The Bible is not about the origin of the world or the mechanism of creation, it is about the meaning of the cross, the mechanism of redemption.
The Bible is not about the origin of the world or the mechanism of creation, it is about the meaning of the cross, the mechanism of redemption.
Hmmm. My immediate response is no…
That is, I affirm what you’re saying, but it overstates especially in relation to creation. Given the way that the prophets and the Psalms use creation as essential proof of the character and nature of God I feel a certain unease about the way your statement is formulated. Because your formulation seems to divorce the cross from creation and it seems–to be very Pauline about it–creation is as intimately a function of Christ as any other part of the Trinity.
That’s my intuitive reaction–perhaps I can draw something more rational out of it later…
Well, it’s a thought, not a dissertation. But more specifically, I’m knee deep in a history of british science in the early 19th century. I’m really reacting to the then zeitgeist that led people to dismiss the biblical accounts because of the difference between the scientific view of creation and the account in Genesis.
But, my formulation, if I were to develop it more fully is supposed to do the exact opposite of divorcing Creation from the Cross. It’s meant to show the intimate linkage between the two, with the Cross giving the full biblical account of history its narrative arc.
When I reflect on the creation stories, Genesis 1-2:4, Job 3 and 38-41, and Proverbs 8 among others, but these are explicitly on creation, I always seem to see an undercurrent of redemption – specifically the Lamb slain from the foundation of the world. Proverbs 8:23 I find very suggestive – perhaps even translatable as “from everlasting I was poured out, from the beginning, from before earth”. If we add John’s gospel to the mix, we have one 24 hour day (shades of George Herbert’s Easter) (cf Genesis 2:4) in which the work of creation and redemption continues.
Thanks for the thought
That sounds right, Nick. I keep seeing in my mind a medieval illustration of Christ with the builder’s compass measuring out the world–again, coming from Pauline material (and I can’t for the life of me remember which manuscript it’s from…). The idea that this one who was party to creation is the one who hung on the cross for creation’s redemption is a powerful one.

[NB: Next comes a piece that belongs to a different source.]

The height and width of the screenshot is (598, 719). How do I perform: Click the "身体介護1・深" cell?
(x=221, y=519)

Again, your point is sound and I recognize what you’re getting at–the fundamental genre error in reading Genesis as scientific history. My reaction is to the first “not” and the implied “but” that seems to pit the cross in the second clause against creation in the first where I know that’s not the intention.

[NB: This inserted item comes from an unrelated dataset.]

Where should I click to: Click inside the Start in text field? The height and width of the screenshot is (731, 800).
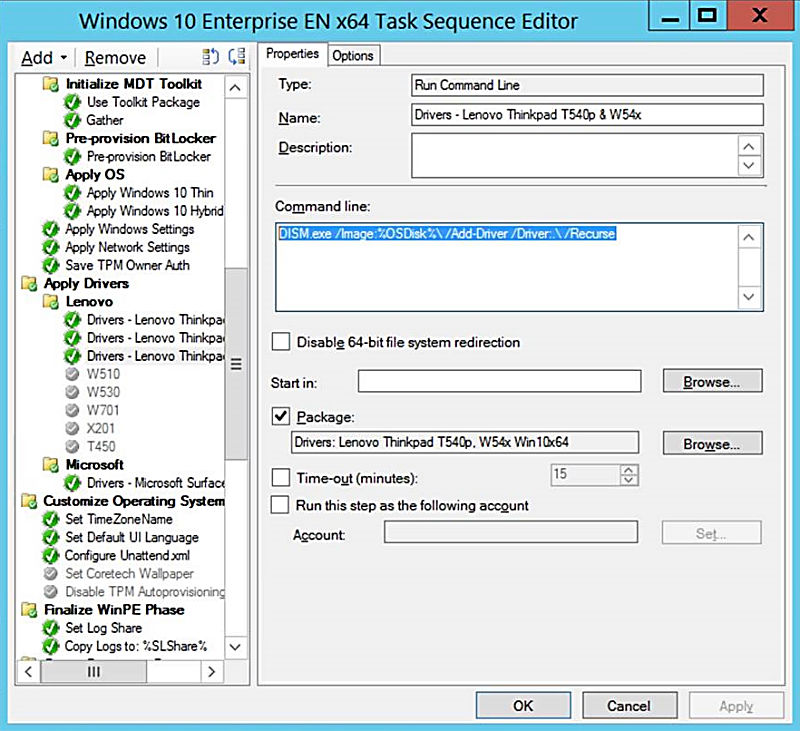click(x=499, y=381)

I want to affirm Derek’s emphasis that the One who created and creates is the same one who hung from a tree. But I also want to say no to use of “mechanism”. This is about Persons and persons (as we are learning human and non), about Creator and creatures (human and non), not merely about some mechanism for salvation. This God enters into the heart of the created condition, indeed, into that of his own making.
Then the Old Testament is meaningless without the New. This view has always made me nervous and seems very dismissive of Judaism. I think you’ve created a clever aphorism, but I wouldn’t try to push it very far.
Thanks Lionel – that’s it exactly – and that’s exactly the right caution.
Bumper sticker phrases are good for communicating a broad idea. They’re lousy at nuance.